Down a lane off County Line Road in Lukin Township, Lawrence County, Illinois, a pile of rubble, which used to be the farmhouse where I lived with my parents, lies surrounded by briars and weeds. Some years back, one of the giant maple trees I remember from my childhood fell on the house, and it collapsed. Another family owns the eighty acres upon which our house once stood. The place, as it was, now only exists in my memory.
This time of year, autumn, I find myself recalling gathering hickory nuts in our woods where the trees were ablaze with color. I remember the sound of the wind rattling dry leaves on cornstalks, and the way my father worked to pick the corn. We always kept enough ears in our corncrib to feed our hogs. I remember standing in the wagon, pitching ears through the open windows of the crib. I remember a corduroy jacket, and my mother’s headscarf tied beneath her chin. My father wore overalls, faded and patched, the cuffs rolled. When our leaves came down, we raked them onto our barren garden and set them on fire. The piles smoldered past dusk, the embers refusing to go out. We lay down to sleep in our beds in our house on our farm, and just like that the hours rolled on and became days and weeks and months and years, and the tree fell on the house, and the house came down, and the rubble lay there on what had become another family’s land.
In my mind, though, I still hear the squeal of the handpump at our sink as my mother draws water to prepare our breakfast. I hear the scratch of a kitchen match on the stovepipe as she lights the gas burners on the cookstove. I hear the weight of a cast iron skillet. I smell the sizzle of the lard. I smell the bacon frying. My father comes in from his morning chores, and he carries the scent of the cold air on his clothes. Later, my mother will do a load of laundry on our wash porch. The motor on the wringer washer will chug along. By then, the day will have warmed, and my mother will put the clothes to dry on the clothesline. Late in the afternoon, she’ll set up her ironing board and go to work, a bowl of water handy to dampen the shirts and dresses and handkerchiefs and pillowcases. She’ll dip her hand into the bowl and with a dainty turn of her wrist she’ll sprinkle the clothes, and her hot iron will steam when it touches them. The dark comes on early these days, and we eat our supper under the fluorescent light ring above our table. The oil cloth that covers it shines. And then it’s time for bed again, and we sleep in the heart of the country and rise again to live another day.

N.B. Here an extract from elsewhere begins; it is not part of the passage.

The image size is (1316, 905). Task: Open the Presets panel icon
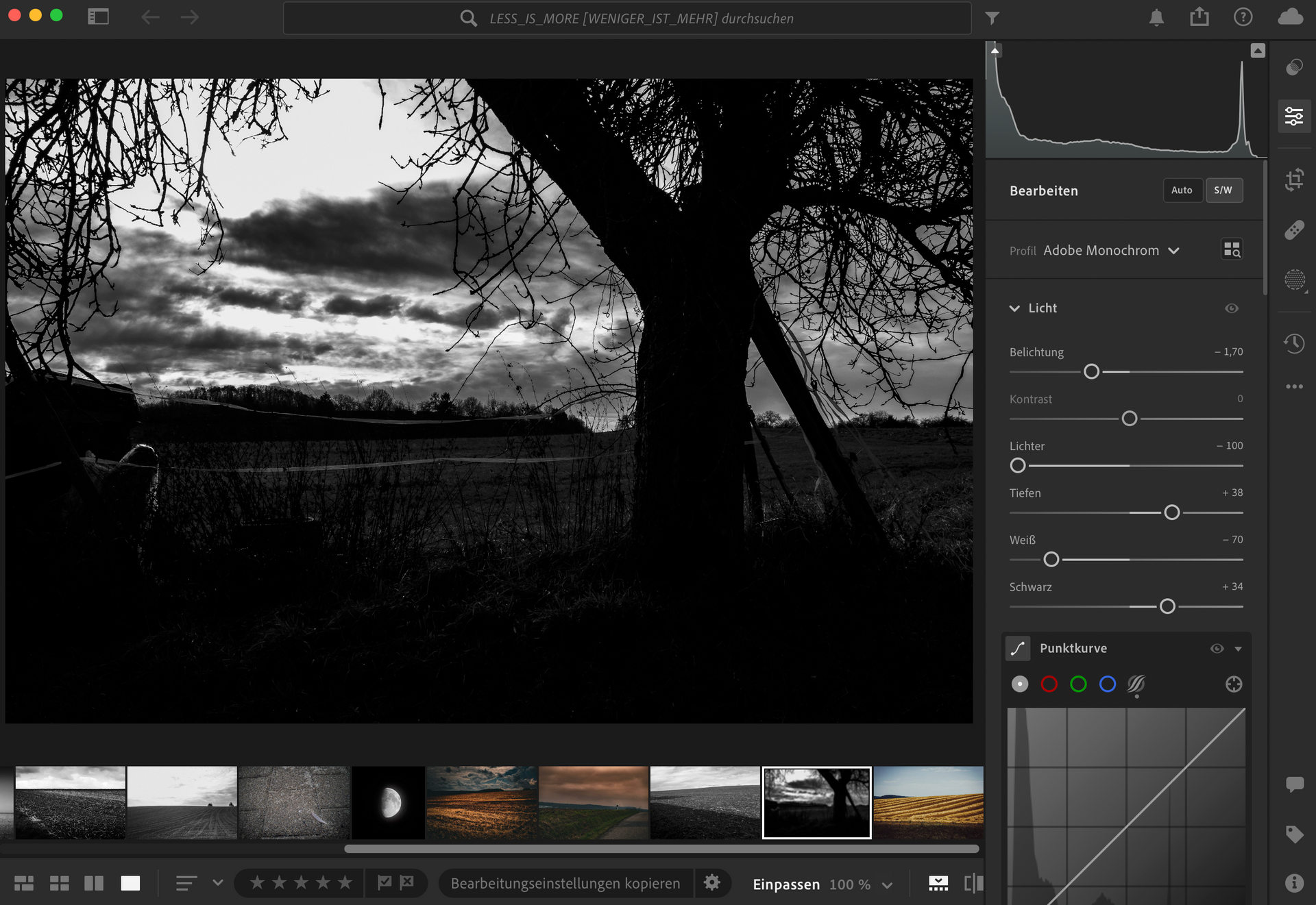(x=1294, y=67)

A few years ago, my wife Cathy and I got permission from the new owners to pay the homeplace a visit. We walked the perimeter of what had once been my house, and we just happened to come away with a piece of a door jamb that Cathy turned into a shelf that now hangs in our house and holds old family photos and mementoes. We also took a section of hardwood flooring, upon which Cathy painted an excerpt from one of my favorite Bible verses: “. . .for whither thou goest, I will go; and where thou lodgest, I will lodge. . . .” This is, of course, Ruth, the Moabite, pledging her loyalty to her Israelite mother-in-law, Naomi. This piece of flooring now hangs in the bedroom at Cathy’s and my house. It serves as a reminder of all we promise each other, but it also speaks of the life that went on in a farmhouse that no longer exists in the physical world. Despite that fact, I still carry it with me. What places do you carry with you? What concrete details bring them back to you? What stories can you tell to resurrect them? Who were you when you lived in those places? Who were the people you loved? What troubles did you have? What joys? How glorious and how complicated were your lives? I hope questions like these might lead you to a piece of memoir. Often, when we revisit the past, we come upon what we’ve never been able to let go—the things that haunt us, the things that cause us to question, the speculations we have. Isabel Allende once said, “A memoir forces me to stop and remember carefully. It is an exercise in truth.” Exactly. Begin with the facts—the sound of the handpump, the scratch of a kitchen match, the sizzle of an iron—and let the details take you where you might not even know you need to go.